◆ What is needed: Restate word for word the lines below from the one that has "Task: Select the" through the one that has "You are a computer-use", keeping both and dropping all pictures.

Data entries
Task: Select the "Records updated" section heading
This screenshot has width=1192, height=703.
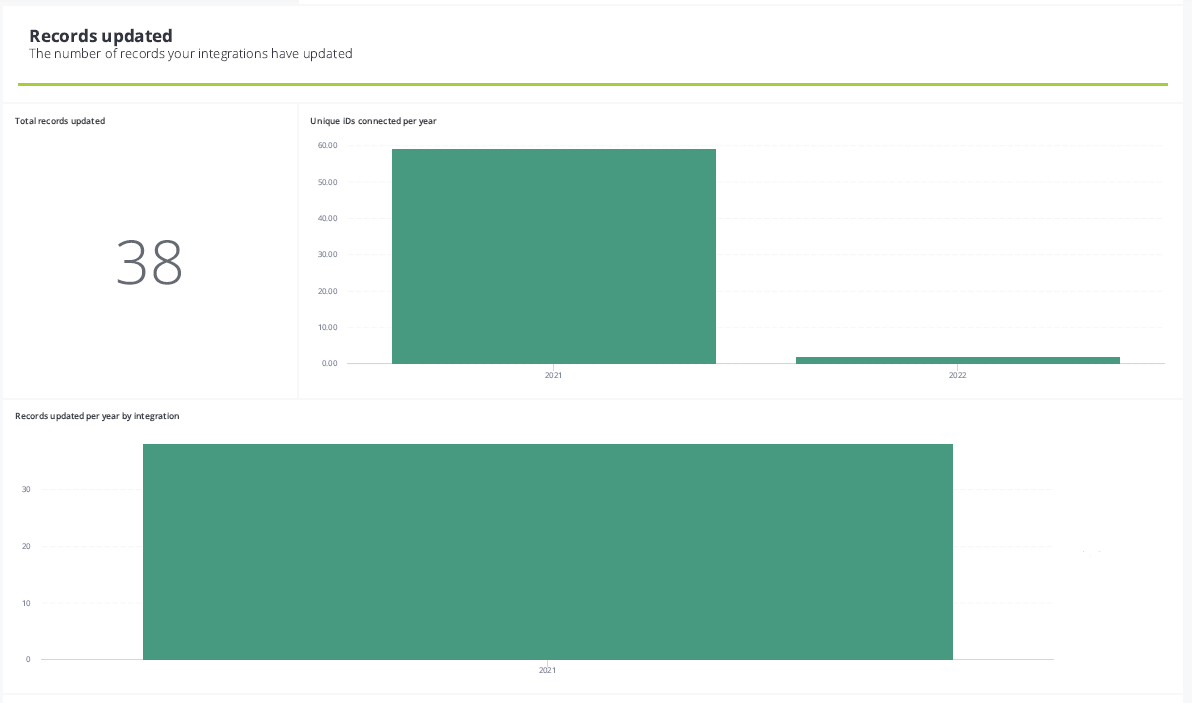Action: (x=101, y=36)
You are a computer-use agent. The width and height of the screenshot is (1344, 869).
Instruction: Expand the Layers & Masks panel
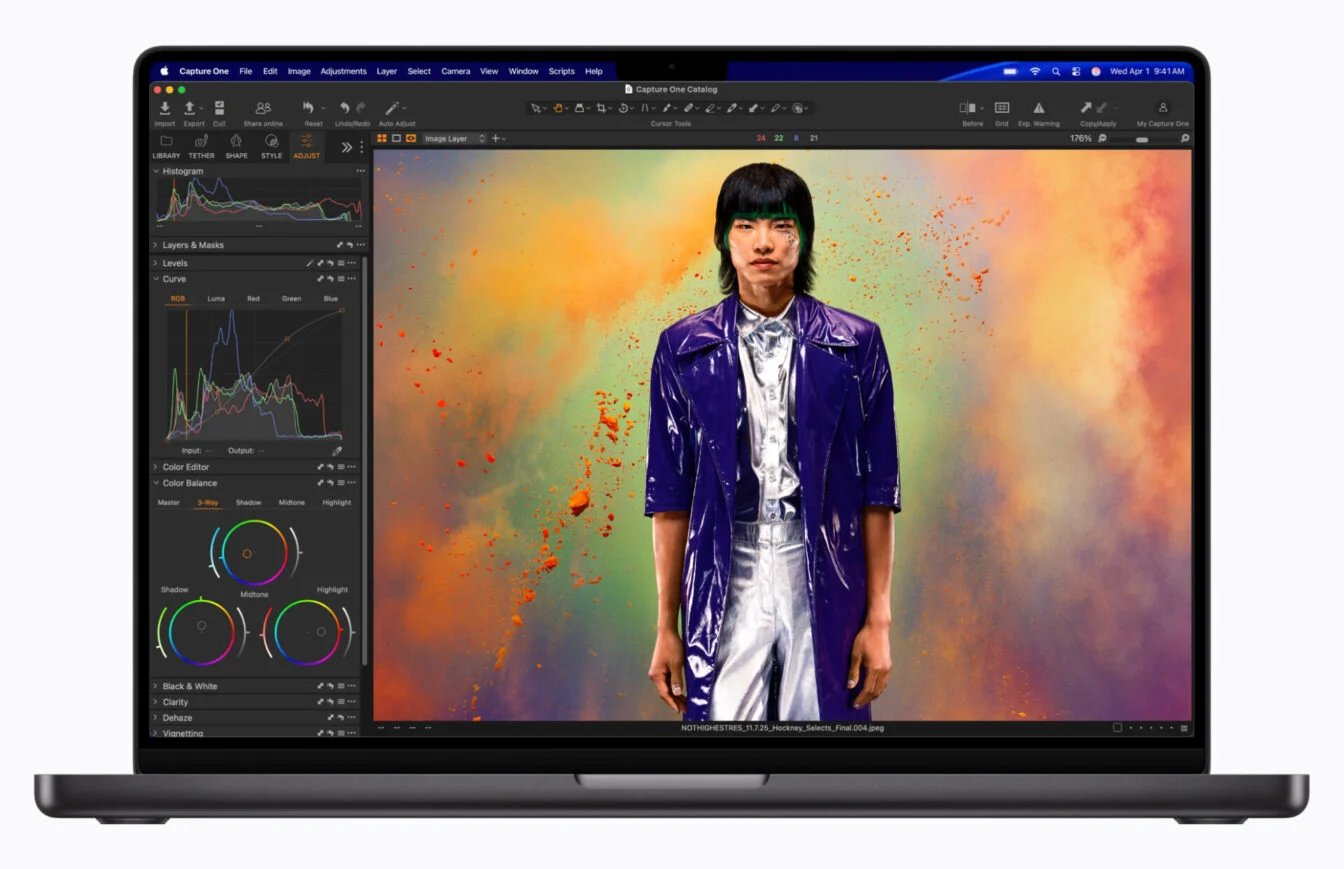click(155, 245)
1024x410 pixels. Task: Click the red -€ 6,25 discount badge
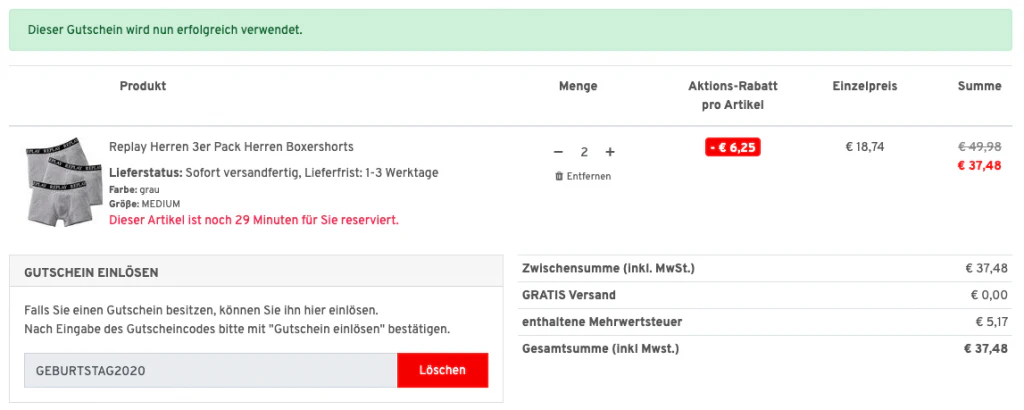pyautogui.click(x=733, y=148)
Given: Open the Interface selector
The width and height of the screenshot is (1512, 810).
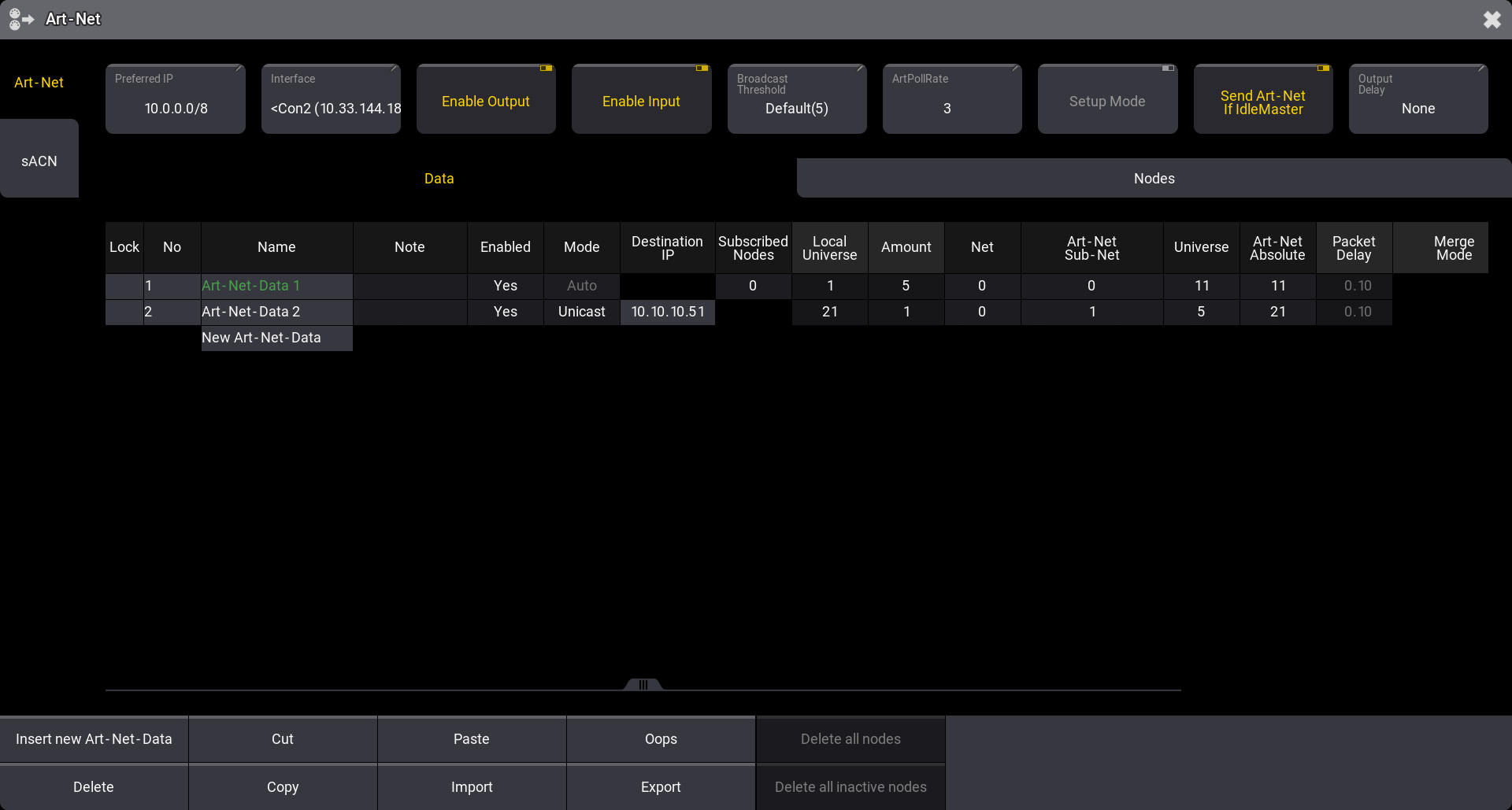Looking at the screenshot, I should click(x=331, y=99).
* * *
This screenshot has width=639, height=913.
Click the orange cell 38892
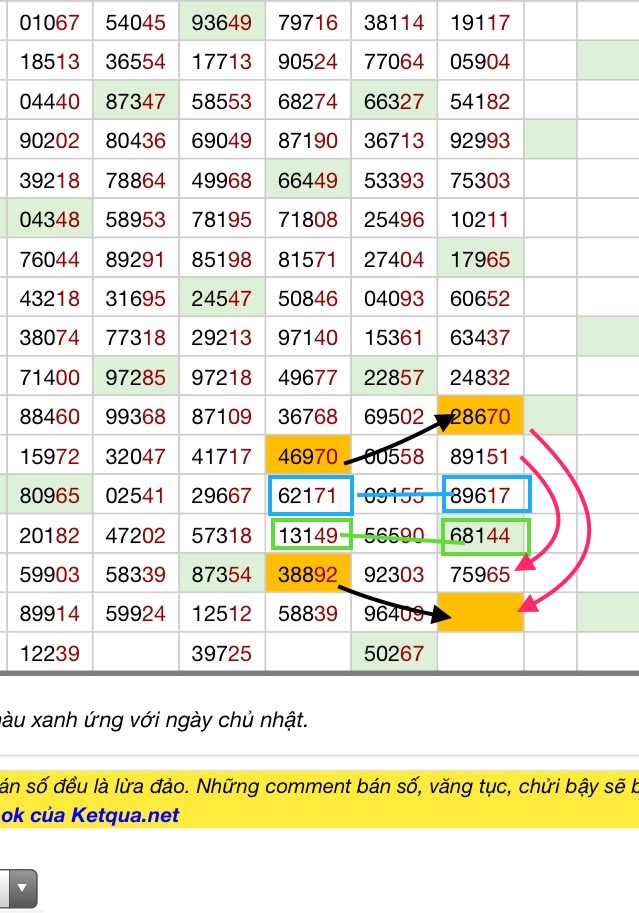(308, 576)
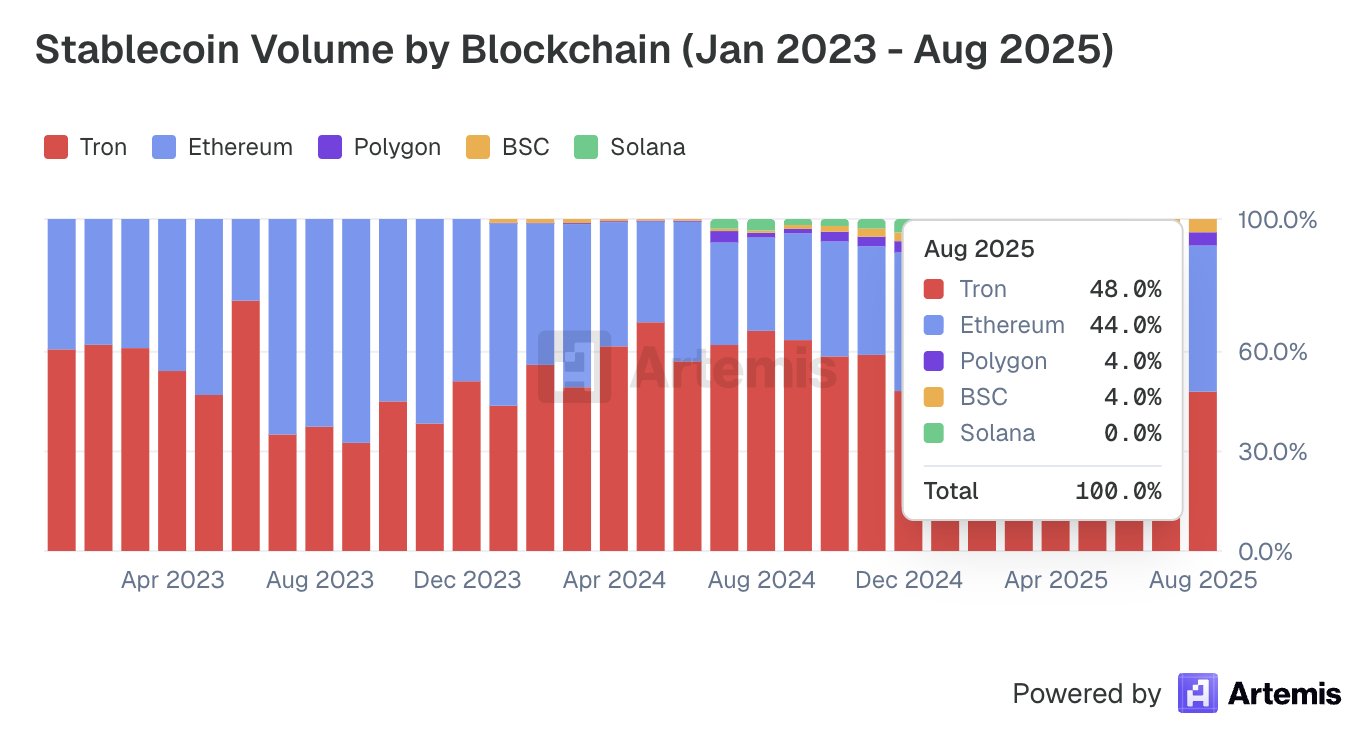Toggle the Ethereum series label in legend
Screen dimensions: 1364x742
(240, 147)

◆ Answer below:
Task: Select the "Records updated" section heading
This screenshot has width=1192, height=703.
Action: (x=101, y=36)
You are a computer-use agent. The width and height of the screenshot is (1344, 869).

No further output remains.